Toplumun her kesimi depremin açtığı yaraları sarmak, acıları biraz olsun dindirmek için canla başla çalışmaya devam ediyor. Depremle birlikte ortaya çıkan “dayanışma ruhu”nun hız kesmemesi gerekiyor. Enkazlar tamamen kaldırıldıktan, yakınları kaybetmenin acısı kalplere gömüldükten sonra da “dayanışma ve kardeşlik ruhu”nu devam ettirmek, toplum sağlığı için de önemli. Bunun için topluma yol gösterici kesimler arasında yer alan sanatçılara da önemli görevler düşüyor.

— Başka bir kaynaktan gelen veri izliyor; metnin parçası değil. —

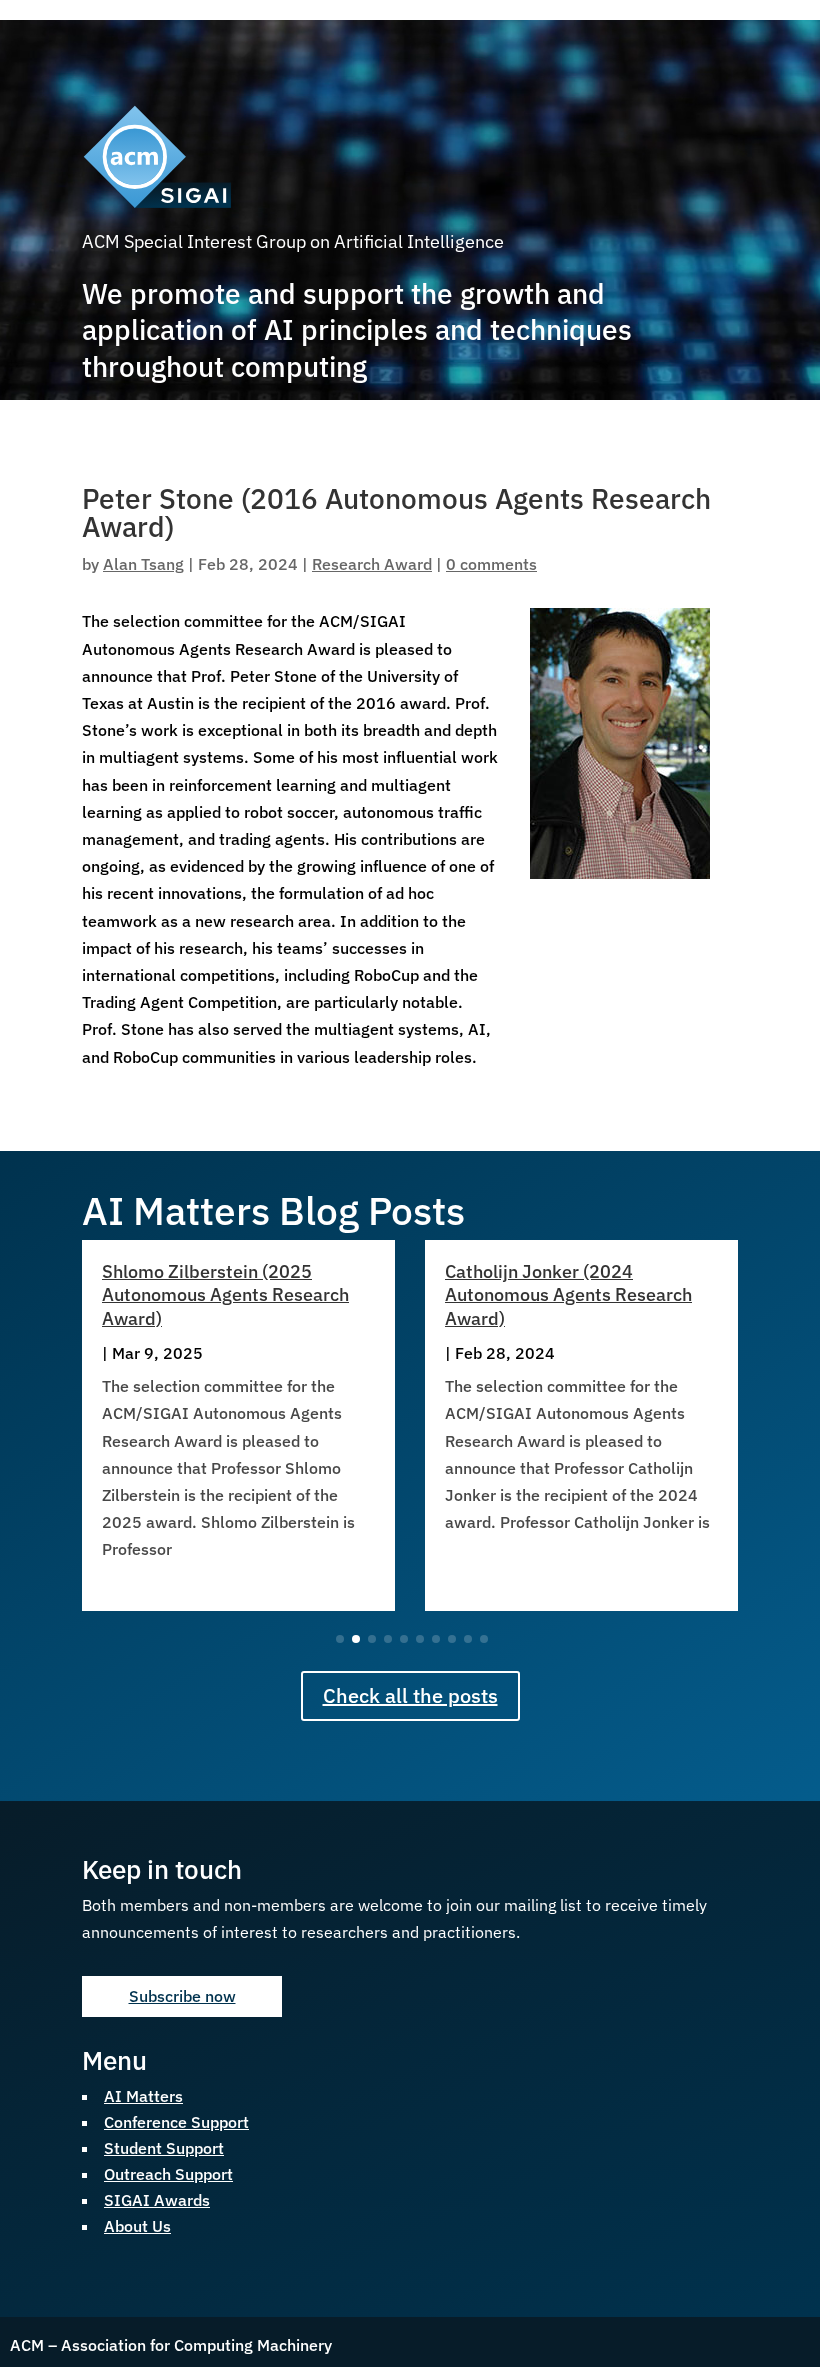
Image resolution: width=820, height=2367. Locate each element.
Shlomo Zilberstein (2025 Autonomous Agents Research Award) (225, 1295)
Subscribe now (182, 1996)
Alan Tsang (143, 564)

İşte bu çerçevede Türk çağdaş resminin dünyaca ünlü ismi Devrim Erbil, mart ayının ilk günlerinde İstanbul-BKM’de yakın ressam arkadaşlarıyla birlikte, depremzedeler için bir sergi açacak. Sergide resimlerin çoğunluğu Devrim Erbil eserlerinden oluşacak ve eser satışından elde edilecek gelirin tamamı depremzedelere bağışlanacak. Bu sergiye önem veren Devrim Erbil, bu nedenle Ankara’da yapılacak Art Ankara Sanat Fuarı’na katılamayacak.

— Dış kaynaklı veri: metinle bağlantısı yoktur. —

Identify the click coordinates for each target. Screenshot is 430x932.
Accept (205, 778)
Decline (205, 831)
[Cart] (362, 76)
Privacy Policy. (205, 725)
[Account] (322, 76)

Erbil, ülke olarak yaraların sarılmasında sanatın iyileştirici rolünün önemli olduğu düşüncesinde. Sanatçı, yıkılan yerler yeniden inşa edilirken, kentlerin sanatla donatılmasının, çağdaş eserlerden oluşan müzeler kurulmasının toplumun acılarını unutmasına katkı sağlayacağını düşünüyor. Sanatın toplumu hem birleştirdiğini hem de mutlu ettiğini vurgulayan Erbil, depremden etkilenen özellikle Hatay ve Adıyaman’daki tarihi ve kültürel yapılar onarılırken sanatçılardan destek alınması gerektiğine dikkat çekiyor. Erbil, bu çerçevede kendisine düşen bir görev olursa, seve seve katkı sağlamaya hazır olduğunu da belirtiyor.

Resimle ilgilenen herkesin bildiği gibi depremin tehdit ettiği İstanbul, Erbil’in en çok talep gören çalışmaları arasında yer alır. Erbil’in, genelde insan ruhuna coşku veren mavi, kırmızı ve turkuaz renklerle donattığı İstanbul çalışmalarında sadece kent topoğrafyasının izleri yansıtılmaz, aynı zamanda şehrin tarihsel kimliği da ön plana çıkarılır. Kuşlarla bezenmiş, Galata’sı, Süleymaniye’si, Ayasofya’sı, Sultanahmet’i, Haydarpaşa’sı, köprüleri ve bitip tükenmeyen daha çok birçok konu kaynaklarıyla İstanbul güzellikleri Erbil’in tuvallerine yansır. Erbil, Zeynep Bilgehan’la yaptığı söyleşisinde İstanbul’da özellikle sevdiği yerin eski yarımada olduğunu belirtirken, bu kente tarihi dokuların neyi temsil ettiğini de şöyle anlatır:

“Orada (eski yarımada) Orta Çağ’ın İstanbul’unu Ayasofya, Osmanlı’yı Sultanahmet Camisi ve Cumhuriyet dönemini de arkadaki köprü temsil eder. Sultanahmet bölgesi gençliğimden beri belleğimdedir. Oradaki yapılarla bambaşka duygulara kapılırsınız. İstanbul belli yerlerinde 100, 200 yıl önceyi, belli yerlerindeyse Batı’nın büyük kentlerini yaşar.”

Sanatçının böyle tarif ettiği İstanbul’un için insan açıkça, “İstanbul’un Erbil’in tuvallerinde bir anı olarak kalmaması için gerçekten bu megakenti tehdit eden depreme karşı hazırlıklarımıza çoktan başlamamız gerekirdi” demeden edemiyor.